The creation of a safe and supportive learning environment in which students feel comfortable and confident to assess their peers is essential for the quality of peer assessment activities. Although offering anonymity to assessors in these activities has been recommended in previous research due to its positive effect on students’ peer assessment conceptions and interpersonal variables (e.g., van Gennip et al. 2009), currently, research is lacking on the actual feedback behavior of students in anonymous peer assessment settings. Moreover, the use of anonymity as a temporary scaffold to gradually evolve towards a dialogic feedback environment (e.g., Howard et al. 2010) has not yet been explored.

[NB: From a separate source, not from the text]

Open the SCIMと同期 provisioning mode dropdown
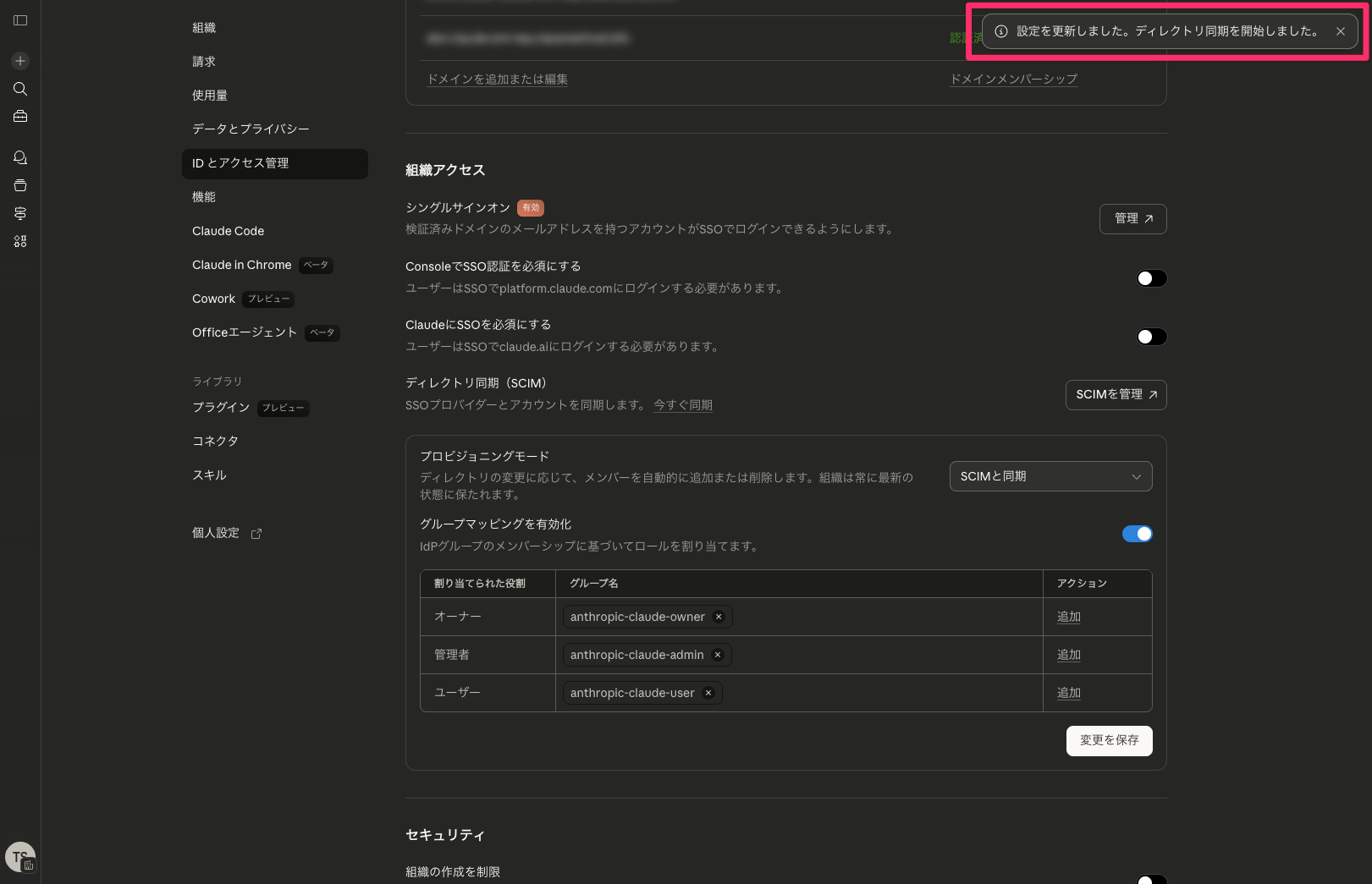The image size is (1372, 884). coord(1050,476)
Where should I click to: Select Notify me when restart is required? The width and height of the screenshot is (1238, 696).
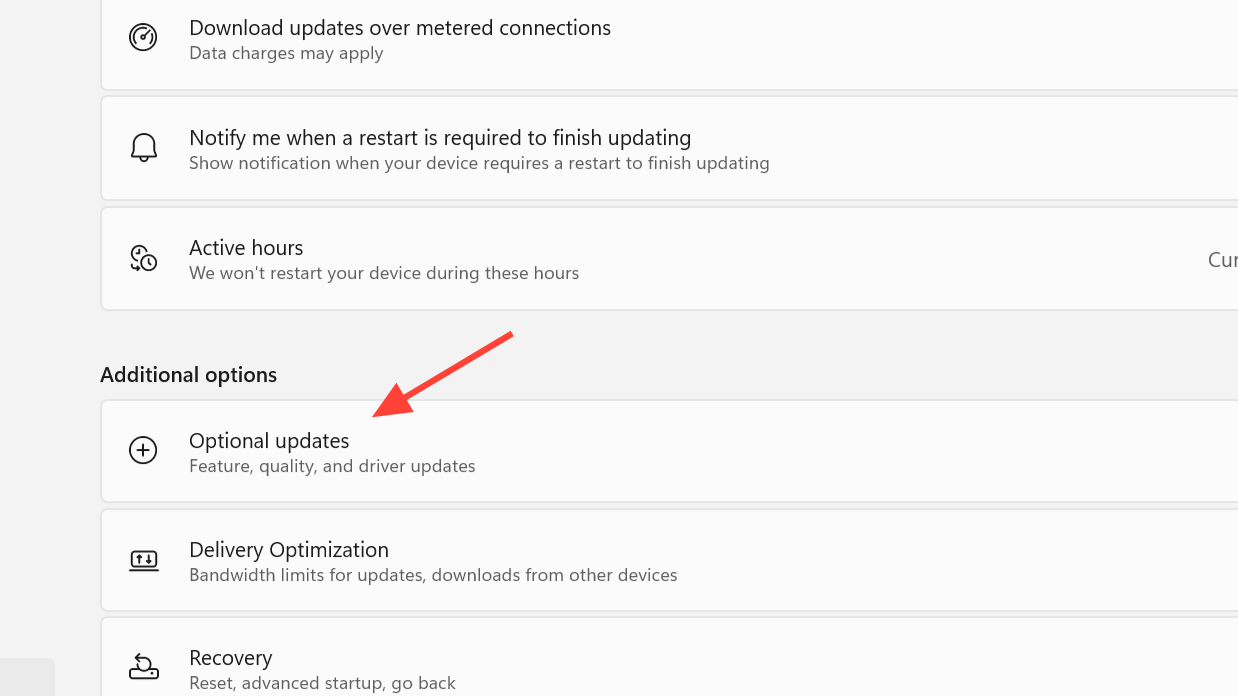[669, 148]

The content analysis of the peer feedback messages revealed that the quality of the peer feedback increases in the anonymous phase, and that over time, the feedback quality in the non-anonymous sessions was comparable. The focus group results confirm that students appreciate the anonymous phase to practice their peer feedback skills in order to produce high-quality feedback. Our findings suggest that anonymity can be used as a valuable scaffold to ease students’ importance level towards anonymity and their associated need for practice in a safe environment. Consequently, in a synchronous setting, this study has found that depending on the available time to organize peer assessment and the specific characteristics of the student population (i.e., in groups in which interpersonal burdens might hinder the peer assessment activity), teachers could choose between only anonymous peer assessment (short) or a sequence of anonymous and non-anonymous peer assessment (long), depending whether they intend to focus on the creation of a safe learning environment or work towards a dialogic non-anonymous peer assessment environment.